[Start of section]
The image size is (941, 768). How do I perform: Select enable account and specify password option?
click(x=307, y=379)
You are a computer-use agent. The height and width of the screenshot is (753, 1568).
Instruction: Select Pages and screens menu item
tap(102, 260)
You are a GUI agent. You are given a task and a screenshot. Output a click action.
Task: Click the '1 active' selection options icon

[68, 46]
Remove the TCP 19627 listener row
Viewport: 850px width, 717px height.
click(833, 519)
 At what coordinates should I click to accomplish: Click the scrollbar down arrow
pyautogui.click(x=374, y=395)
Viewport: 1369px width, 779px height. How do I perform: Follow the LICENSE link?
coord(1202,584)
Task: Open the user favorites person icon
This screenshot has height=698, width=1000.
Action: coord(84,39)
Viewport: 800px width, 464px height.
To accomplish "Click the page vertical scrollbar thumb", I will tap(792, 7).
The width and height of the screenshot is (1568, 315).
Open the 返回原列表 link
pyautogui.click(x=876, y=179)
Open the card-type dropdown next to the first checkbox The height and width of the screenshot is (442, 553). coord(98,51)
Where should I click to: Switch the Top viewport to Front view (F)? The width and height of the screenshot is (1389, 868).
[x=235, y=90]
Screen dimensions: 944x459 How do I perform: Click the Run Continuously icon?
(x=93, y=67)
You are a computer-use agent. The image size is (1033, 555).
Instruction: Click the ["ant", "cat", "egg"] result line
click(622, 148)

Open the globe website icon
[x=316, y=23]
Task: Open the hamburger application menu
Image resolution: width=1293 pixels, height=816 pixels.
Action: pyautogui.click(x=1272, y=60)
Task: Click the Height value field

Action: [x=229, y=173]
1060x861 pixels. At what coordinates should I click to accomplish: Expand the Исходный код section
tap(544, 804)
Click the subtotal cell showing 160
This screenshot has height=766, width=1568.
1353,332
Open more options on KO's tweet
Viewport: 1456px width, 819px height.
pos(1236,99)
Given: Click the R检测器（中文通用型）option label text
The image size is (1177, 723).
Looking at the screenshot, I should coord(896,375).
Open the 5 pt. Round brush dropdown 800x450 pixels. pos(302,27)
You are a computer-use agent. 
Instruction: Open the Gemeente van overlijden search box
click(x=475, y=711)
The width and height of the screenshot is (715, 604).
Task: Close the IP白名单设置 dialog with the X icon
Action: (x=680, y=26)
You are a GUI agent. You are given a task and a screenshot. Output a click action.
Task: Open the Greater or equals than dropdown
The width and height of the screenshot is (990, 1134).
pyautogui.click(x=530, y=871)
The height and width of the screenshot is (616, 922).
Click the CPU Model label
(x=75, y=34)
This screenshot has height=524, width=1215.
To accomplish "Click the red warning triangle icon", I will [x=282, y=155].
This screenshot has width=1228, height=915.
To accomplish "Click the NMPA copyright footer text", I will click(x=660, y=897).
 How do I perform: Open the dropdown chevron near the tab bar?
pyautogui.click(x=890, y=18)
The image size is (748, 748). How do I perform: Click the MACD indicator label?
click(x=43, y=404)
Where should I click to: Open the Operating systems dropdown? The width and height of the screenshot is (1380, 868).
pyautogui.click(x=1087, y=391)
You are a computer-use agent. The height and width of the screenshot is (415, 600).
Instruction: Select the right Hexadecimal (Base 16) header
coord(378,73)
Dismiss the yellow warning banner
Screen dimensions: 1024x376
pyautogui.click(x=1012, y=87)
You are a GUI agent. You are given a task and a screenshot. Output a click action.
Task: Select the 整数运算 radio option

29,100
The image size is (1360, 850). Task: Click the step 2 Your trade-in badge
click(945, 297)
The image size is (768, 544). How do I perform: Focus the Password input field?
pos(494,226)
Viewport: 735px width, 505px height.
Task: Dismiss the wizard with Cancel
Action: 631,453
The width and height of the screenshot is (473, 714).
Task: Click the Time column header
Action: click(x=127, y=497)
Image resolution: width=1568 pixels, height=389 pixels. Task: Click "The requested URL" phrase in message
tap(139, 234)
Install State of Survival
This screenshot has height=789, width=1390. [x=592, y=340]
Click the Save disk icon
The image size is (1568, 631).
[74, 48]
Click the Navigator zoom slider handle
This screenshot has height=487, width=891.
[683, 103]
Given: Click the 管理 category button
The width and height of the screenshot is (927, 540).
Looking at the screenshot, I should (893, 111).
[End of section]
* EXERCISE BRIEF
Transcribe the whole listing exactly.

* ANSWER BOX
The image size is (941, 768). How do I perform: Select enable account and specify password option?
click(x=307, y=379)
You are a computer-use agent. The height and width of the screenshot is (753, 1568).
Instruction: Select Pages and screens menu item
tap(102, 260)
You are a GUI agent. You are given a task and a screenshot. Output a click action.
Task: Click the '1 active' selection options icon

[68, 46]
Remove the TCP 19627 listener row
Viewport: 850px width, 717px height.
click(833, 519)
 At what coordinates should I click to accomplish: Click the scrollbar down arrow
pyautogui.click(x=374, y=395)
Viewport: 1369px width, 779px height. How do I perform: Follow the LICENSE link?
coord(1202,584)
Task: Open the user favorites person icon
This screenshot has height=698, width=1000.
Action: coord(84,39)
Viewport: 800px width, 464px height.
To accomplish "Click the page vertical scrollbar thumb", I will tap(792, 7).
The width and height of the screenshot is (1568, 315).
Open the 返回原列表 link
pyautogui.click(x=876, y=179)
Open the card-type dropdown next to the first checkbox The height and width of the screenshot is (442, 553). coord(98,51)
Where should I click to: Switch the Top viewport to Front view (F)? The width and height of the screenshot is (1389, 868).
[x=235, y=90]
Screen dimensions: 944x459 How do I perform: Click the Run Continuously icon?
(x=93, y=67)
You are a computer-use agent. The image size is (1033, 555).
Instruction: Click the ["ant", "cat", "egg"] result line
click(622, 148)

Open the globe website icon
[x=316, y=23]
Task: Open the hamburger application menu
Image resolution: width=1293 pixels, height=816 pixels.
Action: pyautogui.click(x=1272, y=60)
Task: Click the Height value field

Action: [x=229, y=173]
1060x861 pixels. At what coordinates should I click to accomplish: Expand the Исходный код section
tap(544, 804)
Click the subtotal cell showing 160
This screenshot has height=766, width=1568.
1353,332
Open more options on KO's tweet
Viewport: 1456px width, 819px height.
pos(1236,99)
Given: Click the R检测器（中文通用型）option label text
The image size is (1177, 723).
Looking at the screenshot, I should coord(896,375).
Open the 5 pt. Round brush dropdown 800x450 pixels. pos(302,27)
You are a computer-use agent. 
Instruction: Open the Gemeente van overlijden search box
click(x=475, y=711)
The width and height of the screenshot is (715, 604).
Task: Close the IP白名单设置 dialog with the X icon
Action: (x=680, y=26)
You are a GUI agent. You are given a task and a screenshot. Output a click action.
Task: Open the Greater or equals than dropdown
The width and height of the screenshot is (990, 1134).
pyautogui.click(x=530, y=871)
The height and width of the screenshot is (616, 922).
Click the CPU Model label
(x=75, y=34)
This screenshot has height=524, width=1215.
To accomplish "Click the red warning triangle icon", I will [x=282, y=155].
This screenshot has width=1228, height=915.
To accomplish "Click the NMPA copyright footer text", I will click(x=660, y=897).
 How do I perform: Open the dropdown chevron near the tab bar?
pyautogui.click(x=890, y=18)
The image size is (748, 748). How do I perform: Click the MACD indicator label?
click(x=43, y=404)
Where should I click to: Open the Operating systems dropdown? The width and height of the screenshot is (1380, 868).
pyautogui.click(x=1087, y=391)
You are a computer-use agent. The height and width of the screenshot is (415, 600).
Instruction: Select the right Hexadecimal (Base 16) header
coord(378,73)
Dismiss the yellow warning banner
Screen dimensions: 1024x376
pyautogui.click(x=1012, y=87)
You are a GUI agent. You are given a task and a screenshot. Output a click action.
Task: Select the 整数运算 radio option

29,100
The image size is (1360, 850). Task: Click the step 2 Your trade-in badge
click(945, 297)
The image size is (768, 544). How do I perform: Focus the Password input field?
pos(494,226)
Viewport: 735px width, 505px height.
Task: Dismiss the wizard with Cancel
Action: 631,453
The width and height of the screenshot is (473, 714).
Task: Click the Time column header
Action: click(x=127, y=497)
Image resolution: width=1568 pixels, height=389 pixels. Task: Click "The requested URL" phrase in message
tap(139, 234)
Install State of Survival
This screenshot has height=789, width=1390. [x=592, y=340]
Click the Save disk icon
The image size is (1568, 631).
[74, 48]
Click the Navigator zoom slider handle
This screenshot has height=487, width=891.
[683, 103]
Given: Click the 管理 category button
The width and height of the screenshot is (927, 540).
Looking at the screenshot, I should (893, 111).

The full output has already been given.